TASK DIRECTIONS | Line by line, reproduce exactly the beginning of the listing below, ending with the line that contains "Remove the Information" and adding nothing.
*-*-*
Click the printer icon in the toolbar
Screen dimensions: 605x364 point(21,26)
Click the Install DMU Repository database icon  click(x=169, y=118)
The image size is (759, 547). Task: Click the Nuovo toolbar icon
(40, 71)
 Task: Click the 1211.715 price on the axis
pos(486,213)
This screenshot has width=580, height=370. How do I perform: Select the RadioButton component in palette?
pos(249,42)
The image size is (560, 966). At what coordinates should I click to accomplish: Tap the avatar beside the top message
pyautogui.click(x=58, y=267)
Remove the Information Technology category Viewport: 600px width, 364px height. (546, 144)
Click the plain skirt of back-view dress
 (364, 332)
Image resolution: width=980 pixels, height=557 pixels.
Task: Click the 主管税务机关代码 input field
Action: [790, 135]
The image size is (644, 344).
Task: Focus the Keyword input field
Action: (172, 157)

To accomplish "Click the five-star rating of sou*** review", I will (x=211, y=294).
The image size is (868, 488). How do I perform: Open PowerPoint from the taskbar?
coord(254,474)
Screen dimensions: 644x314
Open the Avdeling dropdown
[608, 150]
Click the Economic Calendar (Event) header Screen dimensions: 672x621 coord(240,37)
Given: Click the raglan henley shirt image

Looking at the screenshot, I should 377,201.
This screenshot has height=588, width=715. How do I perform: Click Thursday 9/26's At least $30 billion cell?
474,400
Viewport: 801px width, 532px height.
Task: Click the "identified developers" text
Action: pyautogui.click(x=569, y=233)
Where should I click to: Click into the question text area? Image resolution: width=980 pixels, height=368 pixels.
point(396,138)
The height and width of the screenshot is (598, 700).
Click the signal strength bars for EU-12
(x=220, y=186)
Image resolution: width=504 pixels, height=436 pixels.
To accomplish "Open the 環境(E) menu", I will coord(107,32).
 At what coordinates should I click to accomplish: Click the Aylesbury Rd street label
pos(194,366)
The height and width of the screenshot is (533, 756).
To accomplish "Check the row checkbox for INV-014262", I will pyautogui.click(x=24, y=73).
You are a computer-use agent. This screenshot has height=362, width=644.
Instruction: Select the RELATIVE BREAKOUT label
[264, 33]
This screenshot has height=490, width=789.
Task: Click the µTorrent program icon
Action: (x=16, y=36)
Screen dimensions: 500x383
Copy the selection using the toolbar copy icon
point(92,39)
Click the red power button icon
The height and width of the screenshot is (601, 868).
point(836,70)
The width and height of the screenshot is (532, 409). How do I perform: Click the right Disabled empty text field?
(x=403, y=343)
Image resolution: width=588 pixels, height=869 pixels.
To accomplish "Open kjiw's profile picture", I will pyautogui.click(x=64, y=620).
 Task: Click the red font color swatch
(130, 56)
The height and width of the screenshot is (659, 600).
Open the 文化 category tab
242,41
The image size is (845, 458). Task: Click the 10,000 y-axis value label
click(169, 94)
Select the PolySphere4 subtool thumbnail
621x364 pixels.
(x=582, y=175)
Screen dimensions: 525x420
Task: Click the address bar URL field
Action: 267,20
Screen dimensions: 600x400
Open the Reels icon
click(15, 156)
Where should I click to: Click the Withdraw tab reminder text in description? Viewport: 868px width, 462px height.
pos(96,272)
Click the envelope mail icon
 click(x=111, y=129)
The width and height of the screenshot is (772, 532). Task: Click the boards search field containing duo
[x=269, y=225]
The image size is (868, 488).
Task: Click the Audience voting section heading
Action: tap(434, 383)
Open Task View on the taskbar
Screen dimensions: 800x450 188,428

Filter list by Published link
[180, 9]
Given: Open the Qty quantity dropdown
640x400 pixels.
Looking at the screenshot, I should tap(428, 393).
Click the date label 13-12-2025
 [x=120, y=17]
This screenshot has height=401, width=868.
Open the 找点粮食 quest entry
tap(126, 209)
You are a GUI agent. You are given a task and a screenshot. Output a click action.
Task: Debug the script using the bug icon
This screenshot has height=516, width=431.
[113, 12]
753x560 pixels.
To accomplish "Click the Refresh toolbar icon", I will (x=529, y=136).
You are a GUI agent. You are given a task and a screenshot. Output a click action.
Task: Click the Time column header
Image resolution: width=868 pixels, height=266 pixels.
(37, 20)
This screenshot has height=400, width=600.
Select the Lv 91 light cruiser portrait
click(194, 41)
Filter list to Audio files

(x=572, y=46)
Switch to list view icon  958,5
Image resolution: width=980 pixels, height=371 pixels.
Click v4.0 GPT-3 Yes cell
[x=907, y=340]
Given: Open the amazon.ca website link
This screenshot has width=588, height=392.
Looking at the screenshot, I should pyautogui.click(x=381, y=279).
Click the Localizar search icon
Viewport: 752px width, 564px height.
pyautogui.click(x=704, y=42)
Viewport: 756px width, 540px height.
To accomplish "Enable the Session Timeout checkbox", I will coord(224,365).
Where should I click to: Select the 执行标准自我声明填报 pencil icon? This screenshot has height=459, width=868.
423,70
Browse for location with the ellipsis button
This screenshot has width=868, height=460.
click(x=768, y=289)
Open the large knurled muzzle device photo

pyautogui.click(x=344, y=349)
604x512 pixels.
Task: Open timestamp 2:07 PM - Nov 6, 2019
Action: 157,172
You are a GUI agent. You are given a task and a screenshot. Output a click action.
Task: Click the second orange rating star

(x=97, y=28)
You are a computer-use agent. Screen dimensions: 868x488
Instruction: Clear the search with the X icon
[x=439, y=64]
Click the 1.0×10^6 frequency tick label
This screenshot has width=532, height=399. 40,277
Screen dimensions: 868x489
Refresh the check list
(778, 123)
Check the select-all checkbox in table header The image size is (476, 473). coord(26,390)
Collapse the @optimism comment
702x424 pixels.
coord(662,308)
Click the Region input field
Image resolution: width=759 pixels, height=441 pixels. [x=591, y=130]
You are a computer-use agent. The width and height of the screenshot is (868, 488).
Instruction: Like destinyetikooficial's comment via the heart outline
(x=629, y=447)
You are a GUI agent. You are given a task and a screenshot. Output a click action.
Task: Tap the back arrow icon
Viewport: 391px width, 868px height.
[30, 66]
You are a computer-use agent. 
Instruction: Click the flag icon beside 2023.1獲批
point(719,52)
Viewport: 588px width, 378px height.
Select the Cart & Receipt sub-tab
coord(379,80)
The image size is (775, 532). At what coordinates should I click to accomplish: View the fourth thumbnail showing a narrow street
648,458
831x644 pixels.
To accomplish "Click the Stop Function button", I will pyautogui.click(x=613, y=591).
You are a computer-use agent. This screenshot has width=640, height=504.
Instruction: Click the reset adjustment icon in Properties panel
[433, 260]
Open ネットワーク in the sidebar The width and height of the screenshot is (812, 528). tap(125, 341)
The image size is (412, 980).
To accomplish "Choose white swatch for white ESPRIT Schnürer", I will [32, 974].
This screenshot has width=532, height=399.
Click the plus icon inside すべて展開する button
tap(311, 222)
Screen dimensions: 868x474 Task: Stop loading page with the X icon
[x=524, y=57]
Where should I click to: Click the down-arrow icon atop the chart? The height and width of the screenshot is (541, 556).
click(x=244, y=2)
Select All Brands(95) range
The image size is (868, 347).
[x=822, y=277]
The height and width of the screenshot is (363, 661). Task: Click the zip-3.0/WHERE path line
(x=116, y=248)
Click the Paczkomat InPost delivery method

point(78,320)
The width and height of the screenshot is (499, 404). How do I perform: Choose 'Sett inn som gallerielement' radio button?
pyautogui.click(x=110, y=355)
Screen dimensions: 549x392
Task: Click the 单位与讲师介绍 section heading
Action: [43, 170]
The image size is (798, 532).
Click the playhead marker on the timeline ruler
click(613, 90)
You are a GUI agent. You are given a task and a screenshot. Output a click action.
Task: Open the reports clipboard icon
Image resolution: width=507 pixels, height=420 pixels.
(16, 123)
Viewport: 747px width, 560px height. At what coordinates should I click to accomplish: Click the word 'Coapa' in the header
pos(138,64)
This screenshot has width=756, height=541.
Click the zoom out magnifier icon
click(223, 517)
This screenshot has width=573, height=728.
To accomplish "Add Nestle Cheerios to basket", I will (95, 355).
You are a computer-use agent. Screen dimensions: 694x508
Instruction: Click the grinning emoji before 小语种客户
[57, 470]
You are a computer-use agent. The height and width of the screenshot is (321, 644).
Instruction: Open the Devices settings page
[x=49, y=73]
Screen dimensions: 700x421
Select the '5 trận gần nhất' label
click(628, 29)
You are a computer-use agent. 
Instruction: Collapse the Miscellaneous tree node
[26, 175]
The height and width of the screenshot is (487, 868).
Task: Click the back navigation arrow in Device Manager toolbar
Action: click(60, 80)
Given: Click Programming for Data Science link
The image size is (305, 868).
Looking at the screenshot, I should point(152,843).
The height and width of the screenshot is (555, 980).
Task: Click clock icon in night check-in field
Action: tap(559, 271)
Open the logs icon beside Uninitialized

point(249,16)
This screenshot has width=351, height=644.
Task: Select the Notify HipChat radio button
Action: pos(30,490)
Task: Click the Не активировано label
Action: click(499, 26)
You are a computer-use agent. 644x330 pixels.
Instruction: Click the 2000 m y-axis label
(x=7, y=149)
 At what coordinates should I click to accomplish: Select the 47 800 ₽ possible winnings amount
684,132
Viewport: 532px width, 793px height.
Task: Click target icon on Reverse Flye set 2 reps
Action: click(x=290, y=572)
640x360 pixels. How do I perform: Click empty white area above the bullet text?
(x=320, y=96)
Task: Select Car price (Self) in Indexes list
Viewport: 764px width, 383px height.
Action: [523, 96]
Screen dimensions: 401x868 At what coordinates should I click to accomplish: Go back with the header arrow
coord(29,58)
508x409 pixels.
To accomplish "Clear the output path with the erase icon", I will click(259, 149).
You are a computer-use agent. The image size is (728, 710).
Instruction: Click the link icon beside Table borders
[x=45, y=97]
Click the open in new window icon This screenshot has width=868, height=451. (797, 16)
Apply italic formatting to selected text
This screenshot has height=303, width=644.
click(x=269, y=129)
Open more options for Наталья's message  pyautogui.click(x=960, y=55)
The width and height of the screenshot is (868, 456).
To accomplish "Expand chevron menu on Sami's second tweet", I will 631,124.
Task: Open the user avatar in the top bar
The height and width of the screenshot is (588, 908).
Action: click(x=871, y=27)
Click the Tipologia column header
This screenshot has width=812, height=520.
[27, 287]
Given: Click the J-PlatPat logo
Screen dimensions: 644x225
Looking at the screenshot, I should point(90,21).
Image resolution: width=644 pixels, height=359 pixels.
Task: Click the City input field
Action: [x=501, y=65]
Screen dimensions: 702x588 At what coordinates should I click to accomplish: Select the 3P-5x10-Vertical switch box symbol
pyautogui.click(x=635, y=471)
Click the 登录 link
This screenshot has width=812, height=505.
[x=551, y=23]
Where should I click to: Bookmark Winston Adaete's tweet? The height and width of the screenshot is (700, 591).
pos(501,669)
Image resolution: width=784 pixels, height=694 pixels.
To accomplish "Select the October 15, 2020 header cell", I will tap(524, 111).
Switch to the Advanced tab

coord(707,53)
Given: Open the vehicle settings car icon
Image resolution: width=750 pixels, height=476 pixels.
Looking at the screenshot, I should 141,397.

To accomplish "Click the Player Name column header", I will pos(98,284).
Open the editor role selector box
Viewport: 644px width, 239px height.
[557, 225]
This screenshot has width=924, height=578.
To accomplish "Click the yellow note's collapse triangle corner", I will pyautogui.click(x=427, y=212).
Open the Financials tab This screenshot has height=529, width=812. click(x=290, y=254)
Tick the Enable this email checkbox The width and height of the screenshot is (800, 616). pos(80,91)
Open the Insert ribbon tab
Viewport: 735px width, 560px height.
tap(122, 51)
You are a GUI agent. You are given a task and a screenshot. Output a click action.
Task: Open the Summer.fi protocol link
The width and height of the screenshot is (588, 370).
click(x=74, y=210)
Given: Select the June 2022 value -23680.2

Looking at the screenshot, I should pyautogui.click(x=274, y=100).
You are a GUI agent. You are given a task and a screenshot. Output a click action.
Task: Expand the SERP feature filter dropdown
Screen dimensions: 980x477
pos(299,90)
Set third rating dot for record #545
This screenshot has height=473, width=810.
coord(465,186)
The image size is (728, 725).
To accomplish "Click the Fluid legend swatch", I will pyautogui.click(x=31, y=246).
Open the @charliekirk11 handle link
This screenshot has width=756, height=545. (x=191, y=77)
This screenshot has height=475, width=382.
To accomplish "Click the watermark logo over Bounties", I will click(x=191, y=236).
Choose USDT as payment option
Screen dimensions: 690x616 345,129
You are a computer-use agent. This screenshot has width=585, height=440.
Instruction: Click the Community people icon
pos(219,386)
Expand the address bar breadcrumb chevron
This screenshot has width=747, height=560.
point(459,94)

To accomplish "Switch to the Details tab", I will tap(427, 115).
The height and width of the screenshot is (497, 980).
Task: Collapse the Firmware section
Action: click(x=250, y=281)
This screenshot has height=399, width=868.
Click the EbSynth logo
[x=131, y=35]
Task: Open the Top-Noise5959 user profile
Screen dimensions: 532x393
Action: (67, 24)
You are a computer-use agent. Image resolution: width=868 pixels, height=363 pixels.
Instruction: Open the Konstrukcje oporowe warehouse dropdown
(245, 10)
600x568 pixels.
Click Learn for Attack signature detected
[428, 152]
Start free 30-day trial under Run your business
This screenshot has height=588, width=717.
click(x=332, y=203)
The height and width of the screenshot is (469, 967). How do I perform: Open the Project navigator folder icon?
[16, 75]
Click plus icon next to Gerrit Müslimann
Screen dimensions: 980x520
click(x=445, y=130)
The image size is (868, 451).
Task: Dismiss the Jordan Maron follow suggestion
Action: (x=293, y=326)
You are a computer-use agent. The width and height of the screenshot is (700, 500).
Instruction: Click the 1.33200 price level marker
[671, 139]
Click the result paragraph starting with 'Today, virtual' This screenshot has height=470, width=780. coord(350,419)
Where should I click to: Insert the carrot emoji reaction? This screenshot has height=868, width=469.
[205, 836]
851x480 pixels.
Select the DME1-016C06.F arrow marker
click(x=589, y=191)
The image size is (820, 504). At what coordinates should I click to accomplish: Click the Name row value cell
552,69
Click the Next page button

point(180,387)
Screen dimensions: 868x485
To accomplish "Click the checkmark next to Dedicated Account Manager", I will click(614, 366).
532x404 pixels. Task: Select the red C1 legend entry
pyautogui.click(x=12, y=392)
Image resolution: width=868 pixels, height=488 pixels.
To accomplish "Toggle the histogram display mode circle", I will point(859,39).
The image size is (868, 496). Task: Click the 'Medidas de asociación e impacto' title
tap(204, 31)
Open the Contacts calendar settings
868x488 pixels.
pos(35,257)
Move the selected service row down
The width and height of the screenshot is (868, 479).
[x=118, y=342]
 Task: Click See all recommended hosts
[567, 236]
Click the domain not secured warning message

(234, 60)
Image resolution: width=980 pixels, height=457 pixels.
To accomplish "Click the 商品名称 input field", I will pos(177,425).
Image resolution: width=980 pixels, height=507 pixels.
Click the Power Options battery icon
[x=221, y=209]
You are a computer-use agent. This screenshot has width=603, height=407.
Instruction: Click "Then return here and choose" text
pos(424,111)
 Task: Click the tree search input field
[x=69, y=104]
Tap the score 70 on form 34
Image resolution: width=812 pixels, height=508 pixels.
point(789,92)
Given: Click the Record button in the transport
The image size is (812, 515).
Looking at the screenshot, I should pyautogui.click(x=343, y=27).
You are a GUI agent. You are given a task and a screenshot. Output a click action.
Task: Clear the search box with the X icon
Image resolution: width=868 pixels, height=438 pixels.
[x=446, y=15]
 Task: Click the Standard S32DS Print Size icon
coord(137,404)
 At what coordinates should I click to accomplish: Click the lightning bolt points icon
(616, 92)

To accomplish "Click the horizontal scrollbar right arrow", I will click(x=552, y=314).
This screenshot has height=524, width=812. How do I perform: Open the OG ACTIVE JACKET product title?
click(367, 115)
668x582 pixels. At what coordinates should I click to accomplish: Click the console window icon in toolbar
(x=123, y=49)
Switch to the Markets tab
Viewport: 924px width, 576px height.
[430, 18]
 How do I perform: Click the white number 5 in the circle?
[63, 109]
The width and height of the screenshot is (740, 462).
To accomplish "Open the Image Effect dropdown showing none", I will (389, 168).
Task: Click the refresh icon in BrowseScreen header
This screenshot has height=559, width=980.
*-*-*
ANSWER TO THE EXERCISE |
Click the printer icon in the toolbar
Screen dimensions: 605x364 point(21,26)
Click the Install DMU Repository database icon  click(x=169, y=118)
The image size is (759, 547). Task: Click the Nuovo toolbar icon
(40, 71)
 Task: Click the 1211.715 price on the axis
pos(486,213)
This screenshot has width=580, height=370. How do I perform: Select the RadioButton component in palette?
pos(249,42)
The image size is (560, 966). At what coordinates should I click to accomplish: Tap the avatar beside the top message
pyautogui.click(x=58, y=267)
Remove the Information Technology category Viewport: 600px width, 364px height. (546, 144)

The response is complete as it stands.